Activity:
Give back all of the data verbatim.

Data excerpts:
━━━━
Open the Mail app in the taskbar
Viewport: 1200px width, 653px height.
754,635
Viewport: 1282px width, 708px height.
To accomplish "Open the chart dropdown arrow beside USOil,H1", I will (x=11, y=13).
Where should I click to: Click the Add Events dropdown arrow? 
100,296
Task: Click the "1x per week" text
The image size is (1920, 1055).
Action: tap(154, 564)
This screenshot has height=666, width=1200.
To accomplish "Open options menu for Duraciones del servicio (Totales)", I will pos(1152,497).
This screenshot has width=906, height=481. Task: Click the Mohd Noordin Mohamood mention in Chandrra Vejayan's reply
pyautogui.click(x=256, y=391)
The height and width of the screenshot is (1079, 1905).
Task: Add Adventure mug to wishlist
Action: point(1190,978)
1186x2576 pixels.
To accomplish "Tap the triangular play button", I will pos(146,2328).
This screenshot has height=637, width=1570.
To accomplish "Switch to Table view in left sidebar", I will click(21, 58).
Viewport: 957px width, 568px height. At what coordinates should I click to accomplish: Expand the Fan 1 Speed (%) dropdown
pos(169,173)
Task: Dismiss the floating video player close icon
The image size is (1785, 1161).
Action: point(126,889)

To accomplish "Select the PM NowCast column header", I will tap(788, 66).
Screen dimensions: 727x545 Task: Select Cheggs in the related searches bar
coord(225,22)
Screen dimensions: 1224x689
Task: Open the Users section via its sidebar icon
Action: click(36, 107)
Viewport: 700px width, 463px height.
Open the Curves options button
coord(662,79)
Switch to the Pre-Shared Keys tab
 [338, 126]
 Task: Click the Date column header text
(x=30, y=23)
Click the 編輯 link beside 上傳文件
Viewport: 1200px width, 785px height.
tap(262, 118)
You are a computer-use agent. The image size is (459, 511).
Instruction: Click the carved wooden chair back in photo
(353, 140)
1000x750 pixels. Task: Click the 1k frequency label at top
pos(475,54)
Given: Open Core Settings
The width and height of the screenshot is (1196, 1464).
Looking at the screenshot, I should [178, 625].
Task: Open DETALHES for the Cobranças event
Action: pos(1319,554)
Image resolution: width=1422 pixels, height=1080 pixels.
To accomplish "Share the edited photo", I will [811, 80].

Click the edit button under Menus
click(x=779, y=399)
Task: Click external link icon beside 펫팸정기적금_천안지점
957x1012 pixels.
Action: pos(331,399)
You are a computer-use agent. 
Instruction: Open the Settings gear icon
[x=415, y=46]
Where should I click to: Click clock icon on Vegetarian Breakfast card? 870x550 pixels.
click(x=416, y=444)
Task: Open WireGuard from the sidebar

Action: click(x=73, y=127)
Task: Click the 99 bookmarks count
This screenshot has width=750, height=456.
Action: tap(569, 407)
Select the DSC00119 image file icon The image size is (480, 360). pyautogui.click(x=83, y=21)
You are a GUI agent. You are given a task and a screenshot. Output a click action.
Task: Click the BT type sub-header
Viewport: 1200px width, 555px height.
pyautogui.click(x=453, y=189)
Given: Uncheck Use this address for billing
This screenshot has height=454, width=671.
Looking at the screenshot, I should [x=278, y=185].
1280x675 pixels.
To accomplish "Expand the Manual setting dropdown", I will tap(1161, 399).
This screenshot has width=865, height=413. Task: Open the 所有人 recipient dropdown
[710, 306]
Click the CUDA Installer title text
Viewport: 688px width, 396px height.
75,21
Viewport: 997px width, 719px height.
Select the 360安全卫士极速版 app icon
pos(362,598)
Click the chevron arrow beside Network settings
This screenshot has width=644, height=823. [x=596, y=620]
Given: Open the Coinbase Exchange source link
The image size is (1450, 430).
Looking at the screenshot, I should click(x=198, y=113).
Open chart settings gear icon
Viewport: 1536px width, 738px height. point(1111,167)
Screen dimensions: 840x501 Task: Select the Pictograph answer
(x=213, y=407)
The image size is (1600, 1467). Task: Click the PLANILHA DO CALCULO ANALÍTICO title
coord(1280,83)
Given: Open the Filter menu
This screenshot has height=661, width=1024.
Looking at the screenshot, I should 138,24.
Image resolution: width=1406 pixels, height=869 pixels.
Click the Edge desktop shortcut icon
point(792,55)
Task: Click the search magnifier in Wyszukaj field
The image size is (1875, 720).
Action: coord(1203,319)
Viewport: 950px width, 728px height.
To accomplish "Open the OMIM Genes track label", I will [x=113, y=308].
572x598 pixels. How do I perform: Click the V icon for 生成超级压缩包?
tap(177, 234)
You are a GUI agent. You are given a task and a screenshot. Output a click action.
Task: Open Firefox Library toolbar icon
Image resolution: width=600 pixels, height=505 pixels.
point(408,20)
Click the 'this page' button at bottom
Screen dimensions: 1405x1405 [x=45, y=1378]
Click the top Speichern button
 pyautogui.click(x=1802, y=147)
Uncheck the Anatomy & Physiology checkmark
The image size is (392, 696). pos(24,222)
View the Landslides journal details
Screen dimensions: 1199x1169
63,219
━━━━
Answer to the exercise:
Open the Mail app in the taskbar
Viewport: 1200px width, 653px height.
754,635
Viewport: 1282px width, 708px height.
To accomplish "Open the chart dropdown arrow beside USOil,H1", I will (x=11, y=13).
Where should I click to: Click the Add Events dropdown arrow? 
100,296
Task: Click the "1x per week" text
The image size is (1920, 1055).
Action: tap(154, 564)
This screenshot has height=666, width=1200.
To accomplish "Open options menu for Duraciones del servicio (Totales)", I will pos(1152,497).
This screenshot has width=906, height=481. Task: Click the Mohd Noordin Mohamood mention in Chandrra Vejayan's reply
pyautogui.click(x=256, y=391)
The height and width of the screenshot is (1079, 1905).
Task: Add Adventure mug to wishlist
Action: point(1190,978)
1186x2576 pixels.
To accomplish "Tap the triangular play button", I will pos(146,2328).
This screenshot has height=637, width=1570.
To accomplish "Switch to Table view in left sidebar", I will click(21, 58).
Viewport: 957px width, 568px height. At what coordinates should I click to accomplish: Expand the Fan 1 Speed (%) dropdown
pos(169,173)
Task: Dismiss the floating video player close icon
The image size is (1785, 1161).
Action: point(126,889)

To accomplish "Select the PM NowCast column header", I will tap(788, 66).
Screen dimensions: 727x545 Task: Select Cheggs in the related searches bar
coord(225,22)
Screen dimensions: 1224x689
Task: Open the Users section via its sidebar icon
Action: click(36, 107)
Viewport: 700px width, 463px height.
Open the Curves options button
coord(662,79)
Switch to the Pre-Shared Keys tab
 [338, 126]
 Task: Click the Date column header text
(x=30, y=23)
Click the 編輯 link beside 上傳文件
Viewport: 1200px width, 785px height.
tap(262, 118)
You are a computer-use agent. The image size is (459, 511).
Instruction: Click the carved wooden chair back in photo
(353, 140)
1000x750 pixels. Task: Click the 1k frequency label at top
pos(475,54)
Given: Open Core Settings
The width and height of the screenshot is (1196, 1464).
Looking at the screenshot, I should [178, 625].
Task: Open DETALHES for the Cobranças event
Action: pos(1319,554)
Image resolution: width=1422 pixels, height=1080 pixels.
To accomplish "Share the edited photo", I will [811, 80].

Click the edit button under Menus
click(x=779, y=399)
Task: Click external link icon beside 펫팸정기적금_천안지점
957x1012 pixels.
Action: pos(331,399)
You are a computer-use agent. 
Instruction: Open the Settings gear icon
[x=415, y=46]
Where should I click to: Click clock icon on Vegetarian Breakfast card? 870x550 pixels.
click(x=416, y=444)
Task: Open WireGuard from the sidebar

Action: click(x=73, y=127)
Task: Click the 99 bookmarks count
This screenshot has width=750, height=456.
Action: tap(569, 407)
Select the DSC00119 image file icon The image size is (480, 360). pyautogui.click(x=83, y=21)
You are a GUI agent. You are given a task and a screenshot. Output a click action.
Task: Click the BT type sub-header
Viewport: 1200px width, 555px height.
pyautogui.click(x=453, y=189)
Given: Uncheck Use this address for billing
This screenshot has height=454, width=671.
Looking at the screenshot, I should [x=278, y=185].
1280x675 pixels.
To accomplish "Expand the Manual setting dropdown", I will tap(1161, 399).
This screenshot has width=865, height=413. Task: Open the 所有人 recipient dropdown
[710, 306]
Click the CUDA Installer title text
Viewport: 688px width, 396px height.
75,21
Viewport: 997px width, 719px height.
Select the 360安全卫士极速版 app icon
pos(362,598)
Click the chevron arrow beside Network settings
This screenshot has width=644, height=823. [x=596, y=620]
Given: Open the Coinbase Exchange source link
The image size is (1450, 430).
Looking at the screenshot, I should click(x=198, y=113).
Open chart settings gear icon
Viewport: 1536px width, 738px height. point(1111,167)
Screen dimensions: 840x501 Task: Select the Pictograph answer
(x=213, y=407)
The image size is (1600, 1467). Task: Click the PLANILHA DO CALCULO ANALÍTICO title
coord(1280,83)
Given: Open the Filter menu
This screenshot has height=661, width=1024.
Looking at the screenshot, I should 138,24.
Image resolution: width=1406 pixels, height=869 pixels.
Click the Edge desktop shortcut icon
point(792,55)
Task: Click the search magnifier in Wyszukaj field
The image size is (1875, 720).
Action: coord(1203,319)
Viewport: 950px width, 728px height.
To accomplish "Open the OMIM Genes track label", I will [x=113, y=308].
572x598 pixels. How do I perform: Click the V icon for 生成超级压缩包?
tap(177, 234)
You are a GUI agent. You are given a task and a screenshot. Output a click action.
Task: Open Firefox Library toolbar icon
Image resolution: width=600 pixels, height=505 pixels.
point(408,20)
Click the 'this page' button at bottom
Screen dimensions: 1405x1405 [x=45, y=1378]
Click the top Speichern button
 pyautogui.click(x=1802, y=147)
Uncheck the Anatomy & Physiology checkmark
The image size is (392, 696). pos(24,222)
View the Landslides journal details
Screen dimensions: 1199x1169
63,219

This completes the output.